Cryptographic hashes are functions that take some arbitrary input and return a fixed-length value. The particular value depends on the given hash algorithm in use, such as [SHA-1](https://en.wikipedia.org/wiki/SHA-1) (used by git), [SHA-256](https://en.wikipedia.org/wiki/SHA-2), or [BLAKE2](<https://en.wikipedia.org/wiki/BLAKE_(hash_function)#BLAKE2>), but a given hash algorithm always returns the same value for a given input. Have a look at Wikipedia's [full list of hash functions](https://en.wikipedia.org/wiki/List_of_hash_functions) for more.

As an example, the input:

```
Hello world
```

would be represented by **SHA-1** as:

```
0x7B502C3A1F48C8609AE212CDFB639DEE39673F5E
```

However, the exact same input generates the following output using **SHA-256**:

```
0x64EC88CA00B268E5BA1A35678A1B5316D212F4F366B2477232534A8AECA37F3C
```

Notice that the second hash is longer than the first one. This is because SHA-1 creates a 160-bit hash, while SHA-256 creates a 256-bit hash. The prepended `0x` indicates that the following hash is represented as a hexadecimal number.
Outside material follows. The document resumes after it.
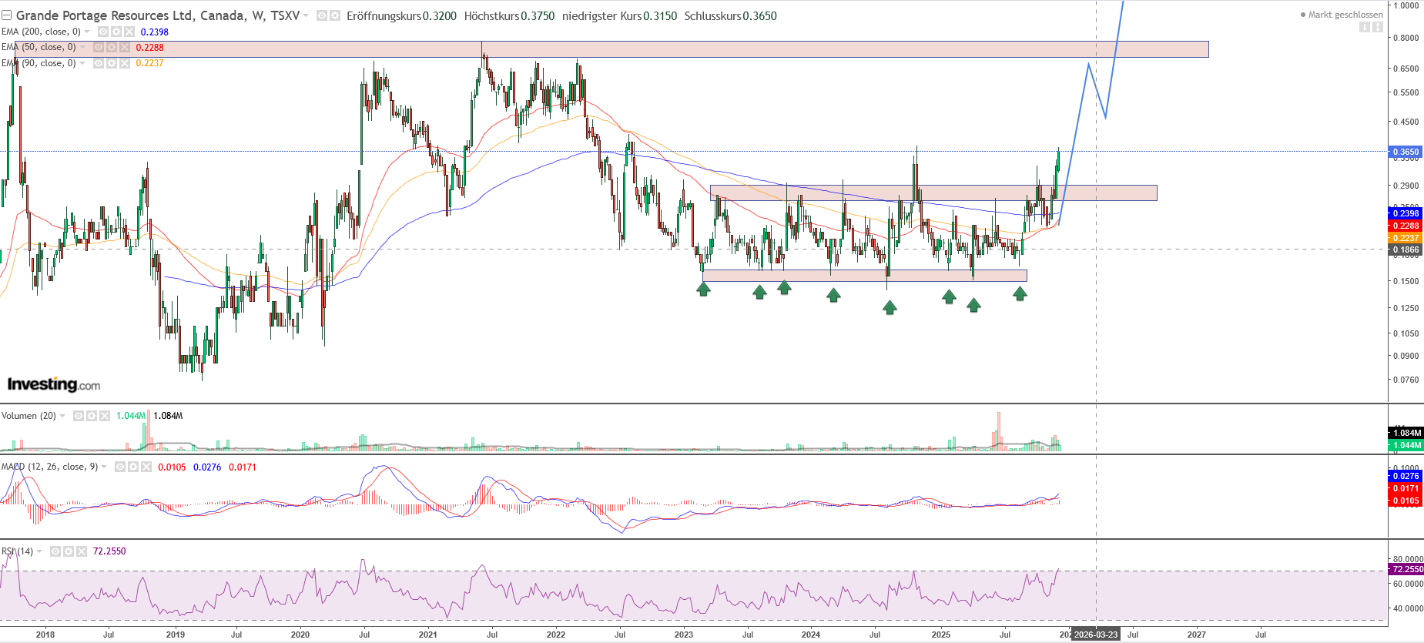Click the Investing.com logo link
This screenshot has height=643, width=1424.
click(x=54, y=384)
Hashes can be represented in different bases (`base2`, `base16`, `base32`, etc.). In fact, IPFS uses that as part of its [content identifiers](content-addressing.md) and supports multiple base representations at the same time, using the [Multibase](https://github.com/multiformats/multibase) protocol.
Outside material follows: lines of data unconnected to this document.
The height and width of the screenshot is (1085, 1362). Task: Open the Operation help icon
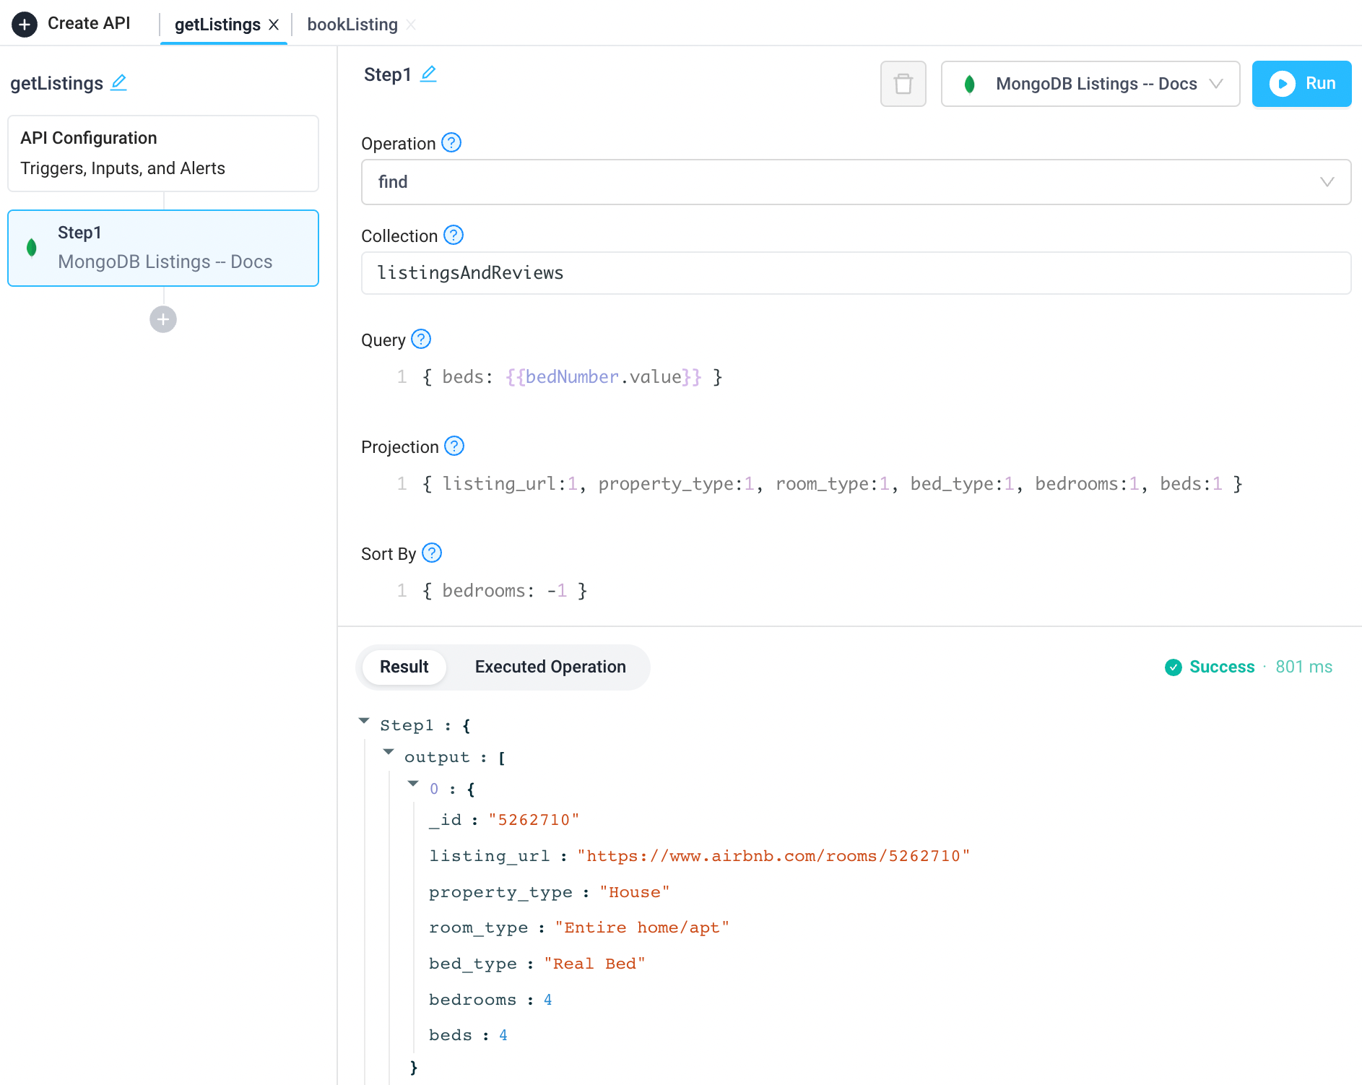(451, 143)
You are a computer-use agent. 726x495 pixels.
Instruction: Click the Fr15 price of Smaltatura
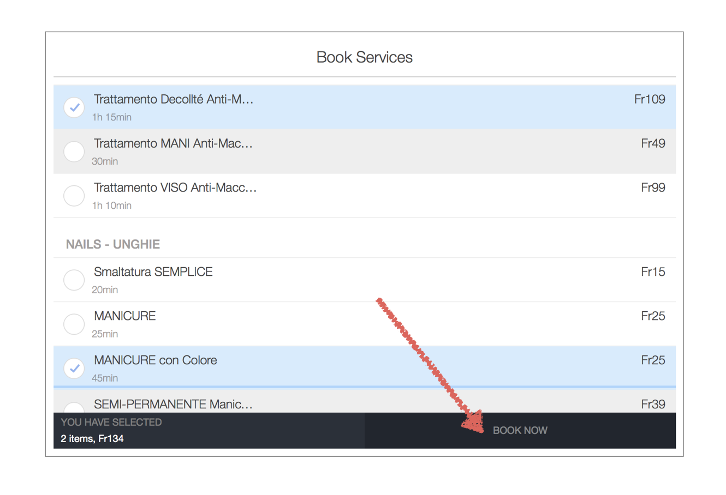(653, 271)
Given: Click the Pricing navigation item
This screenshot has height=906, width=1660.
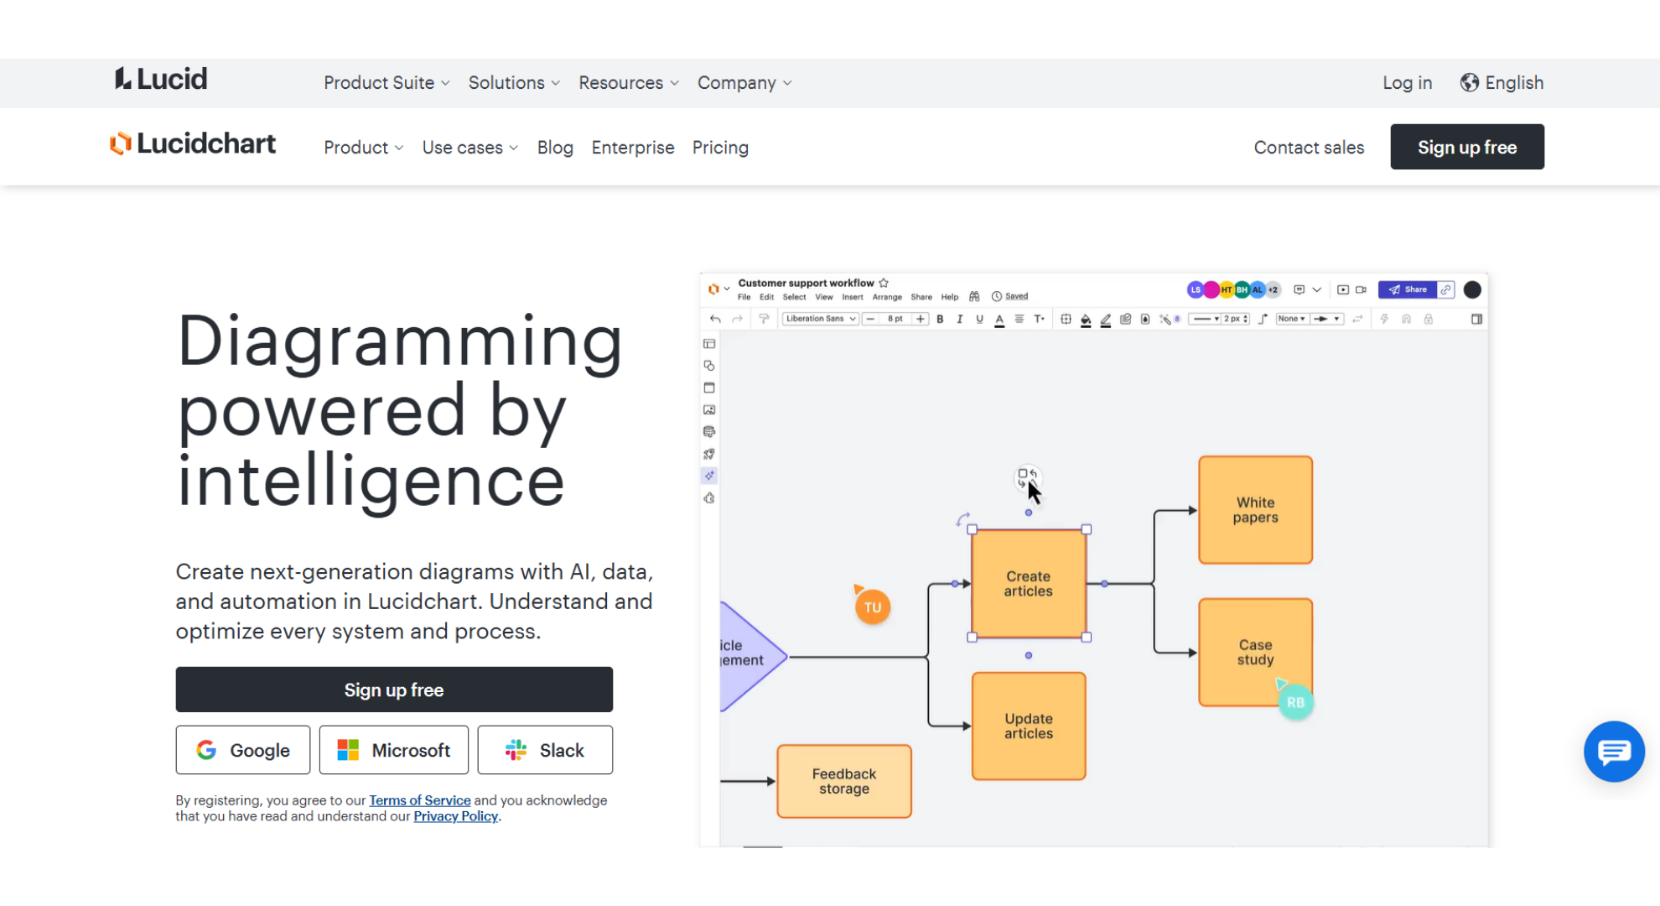Looking at the screenshot, I should [720, 148].
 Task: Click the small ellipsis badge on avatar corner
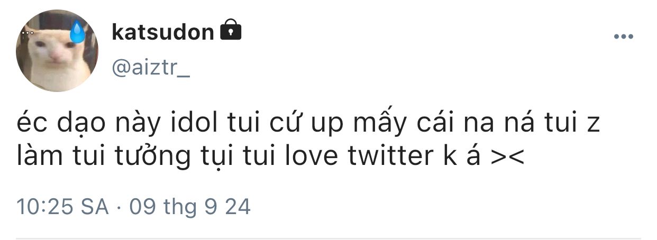coord(28,33)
For example, the SHA-256 hash of "Hello world" from above can be represented as base 32 as:

```
mtwirsqawjuoloq2gvtyug2tc3jbf5htm2zeo4rsknfiv3fdp46a
```
::: tip
If you're interested in how cryptographic hashes fit into how IPFS works with files in general, check out this video from IPFS Camp 2019! [Core Course: How IPFS Deals With Files](https://www.youtube.com/watch?v=Z5zNPwMDYGg)
:::

## Important hash characteristics

Cryptographic hashes come with several important characteristics:

- **deterministic** - the same input message always returns exactly the same output hash
- **uncorrelated** - a small change in the message should generate a completely different hash
- **unique** - it's infeasible to generate the same hash from two different messages
- **one-way** - it's infeasible to guess or calculate the input message from its hash

These features also mean we can use a cryptographic hash to identify any piece of data: the hash is unique to the data we calculated it from and it's not too long so sending it around the network doesn't take up a lot of resource. A hash is a fixed length, so the SHA-256 hash of a one-gigabyte video file is still only 32 bytes.

That's critical for a distributed system like IPFS, where we want to be able to store and retrieve data from many places. A computer running IPFS can ask all the peers it's connected to whether they have a file with a particular hash and, if one of them does, they send back the whole file. Without a short, unique identifier like a cryptographic hash, [content addressing](content-addressing.md) wouldn't be possible.